**GIVEN TASK:** Update the entries from the line containing "You are a computer-use agent." through the last of them, swapping "tick" for "mark" and leaving everything else as it is. Don't include the pictures in your answer.

....

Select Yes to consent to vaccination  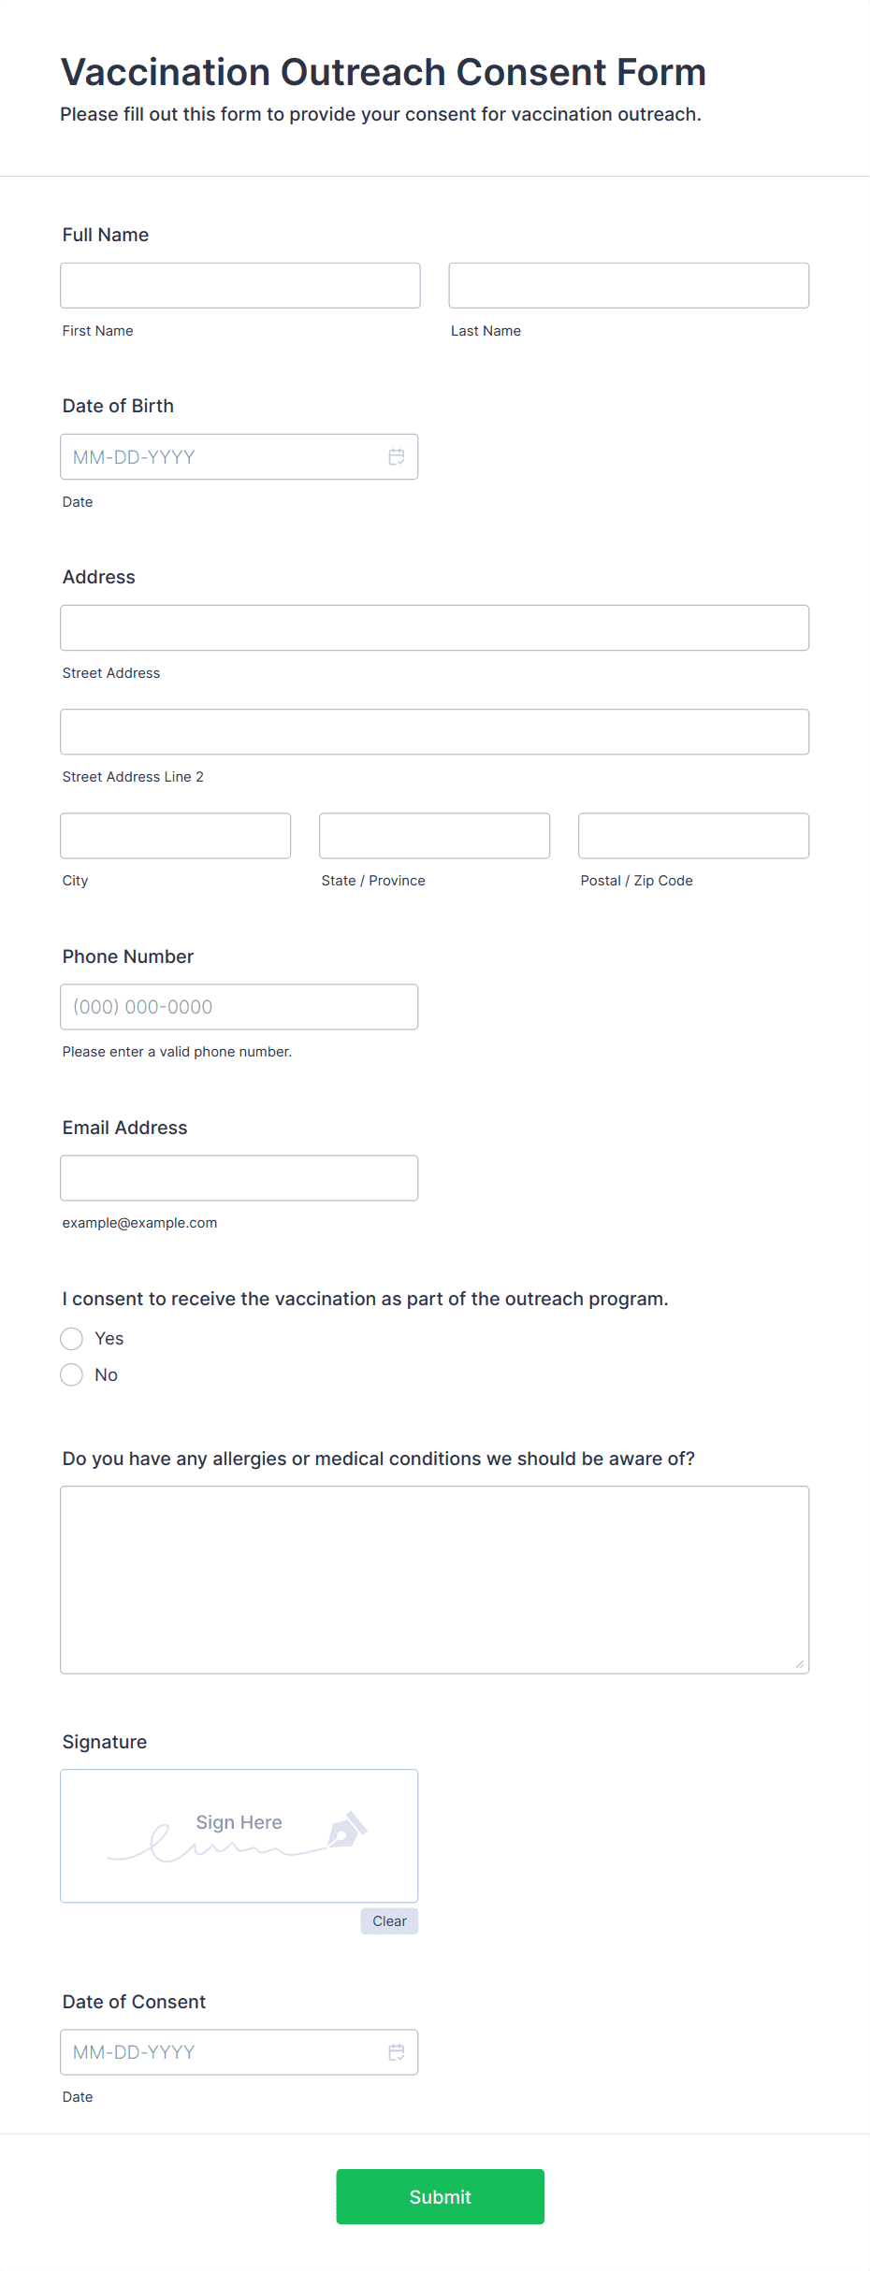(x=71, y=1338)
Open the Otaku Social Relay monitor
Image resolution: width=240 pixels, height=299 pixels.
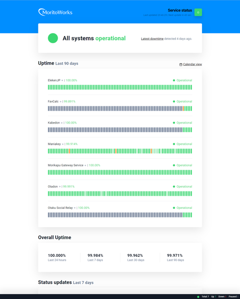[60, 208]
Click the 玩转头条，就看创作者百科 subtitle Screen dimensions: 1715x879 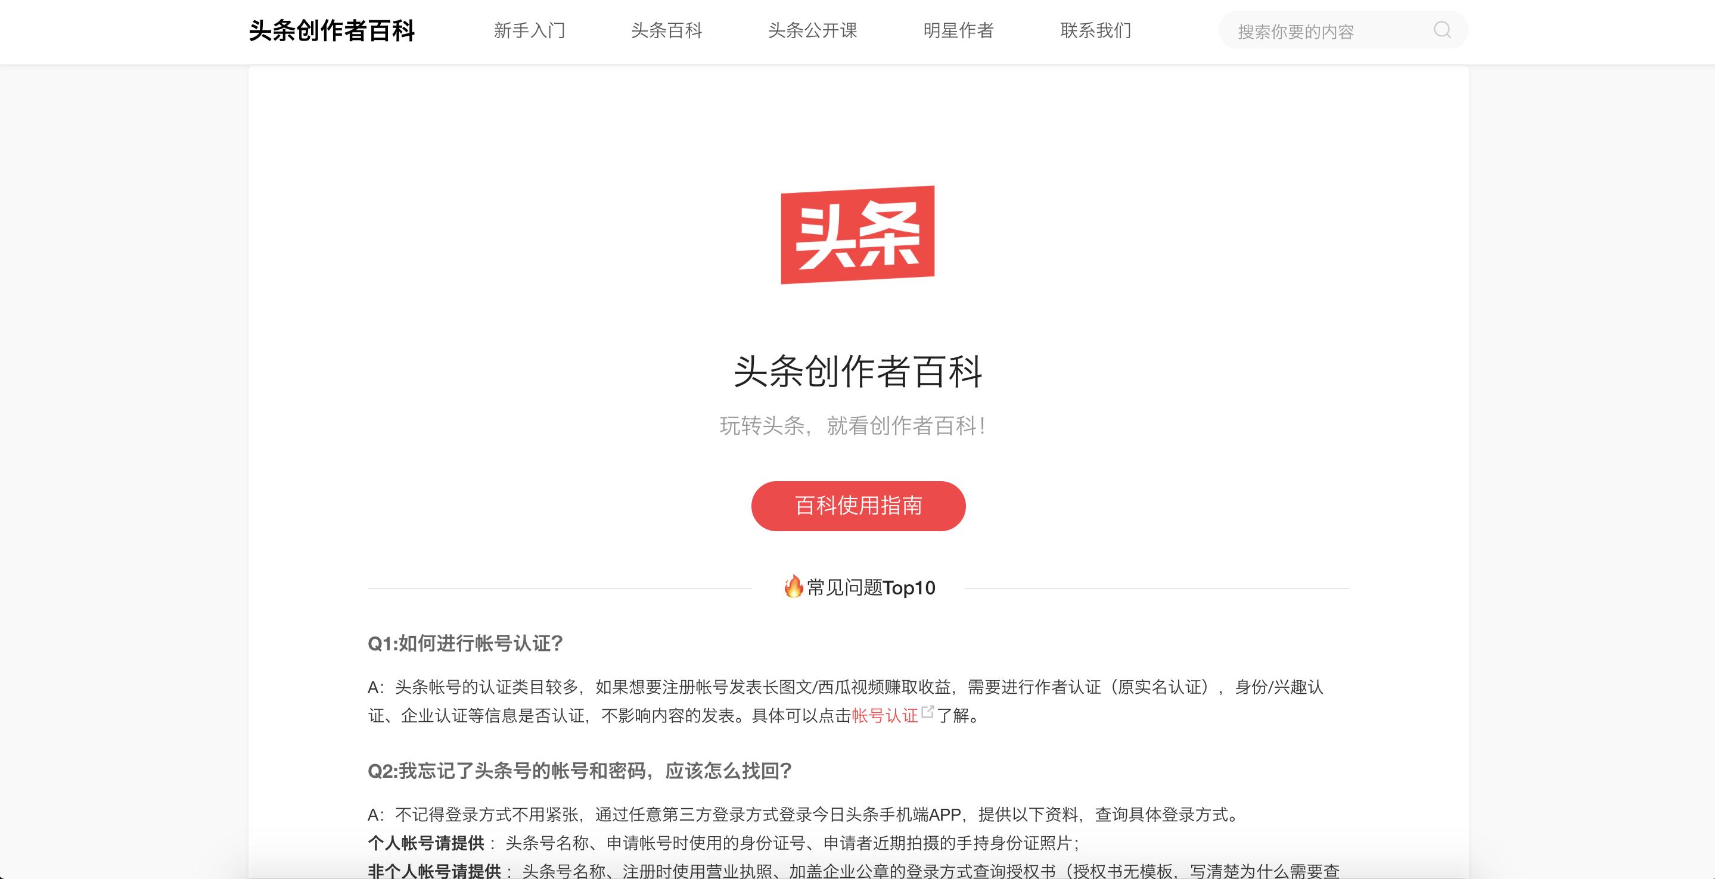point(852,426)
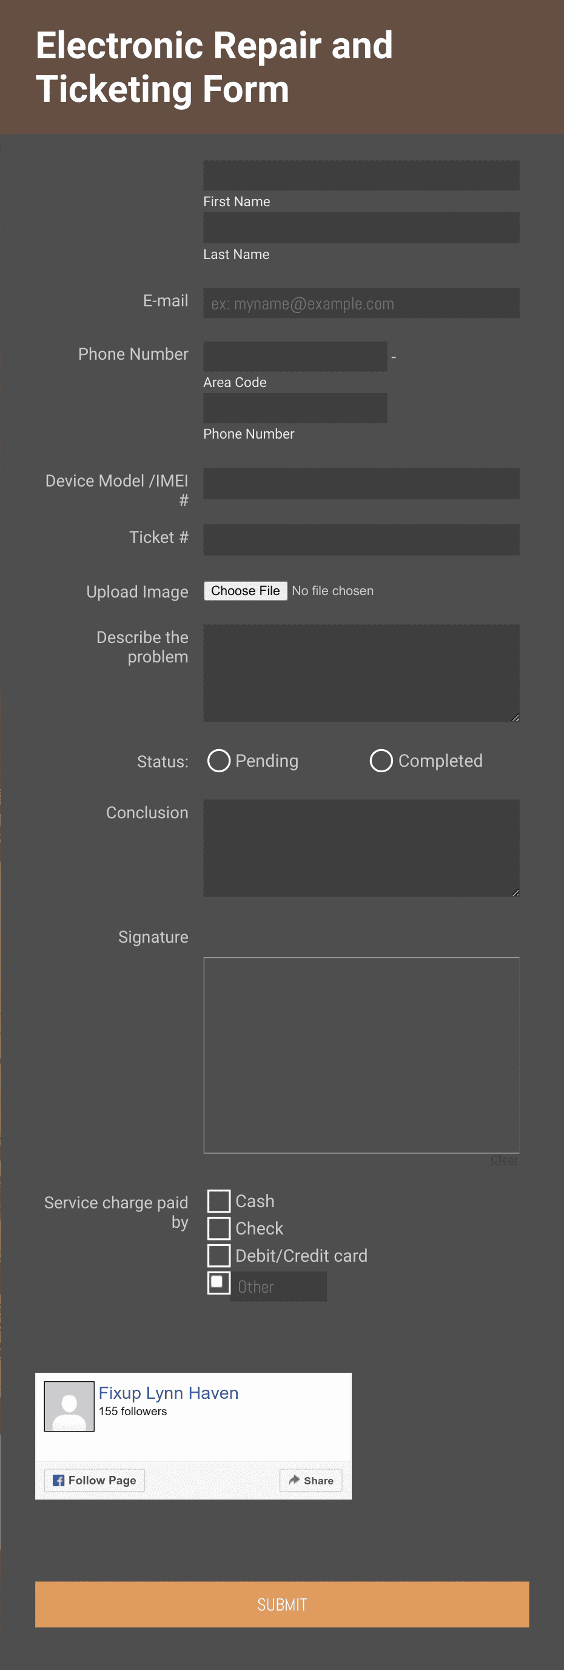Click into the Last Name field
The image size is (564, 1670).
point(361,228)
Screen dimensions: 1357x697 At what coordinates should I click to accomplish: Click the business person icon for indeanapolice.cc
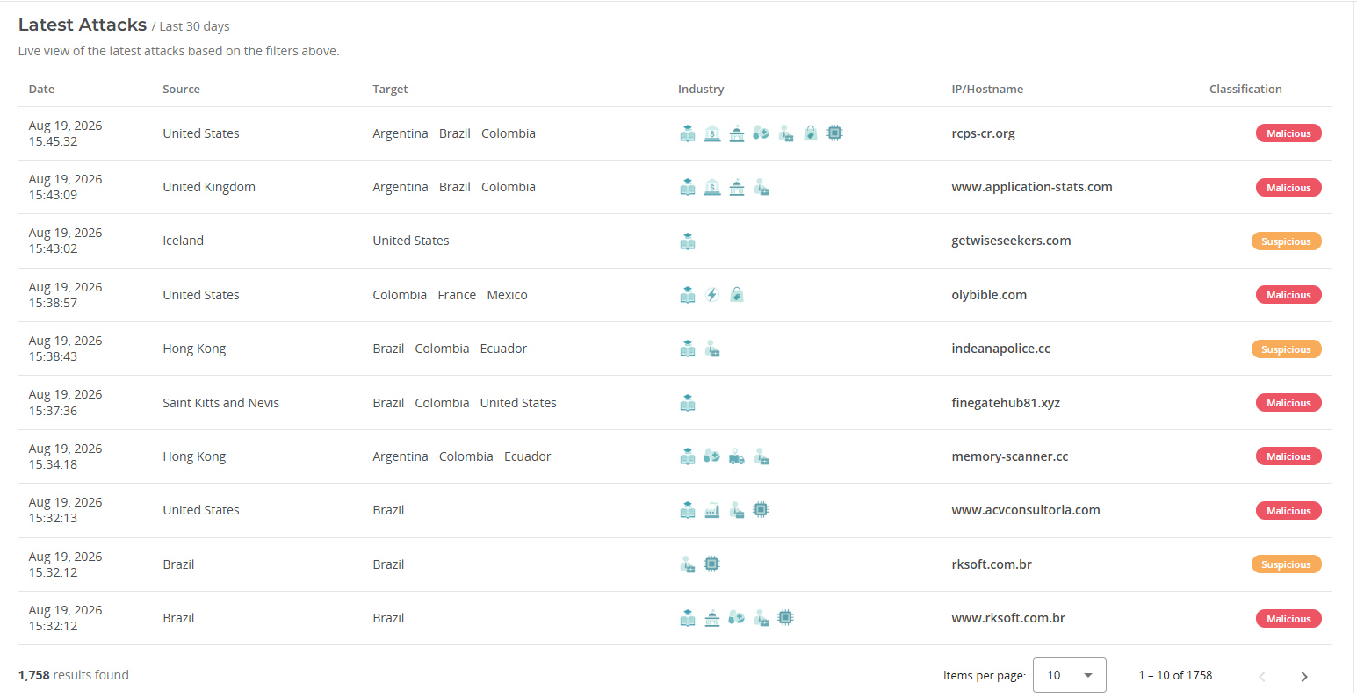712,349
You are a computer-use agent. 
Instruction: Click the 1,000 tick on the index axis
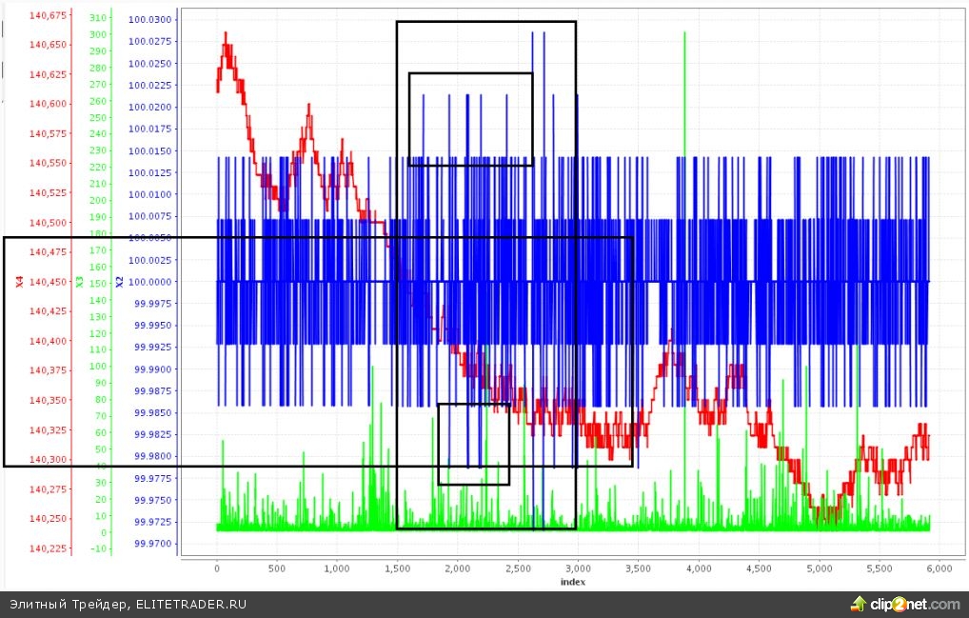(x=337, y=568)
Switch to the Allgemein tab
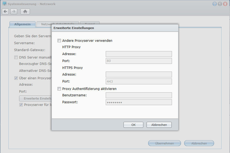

....

**OUTPUT OF THE EXERCISE:**
You are a computer-use agent. 
Instruction: Click the 1,000 mark on the index axis
(x=337, y=568)
Switch to the Allgemein tab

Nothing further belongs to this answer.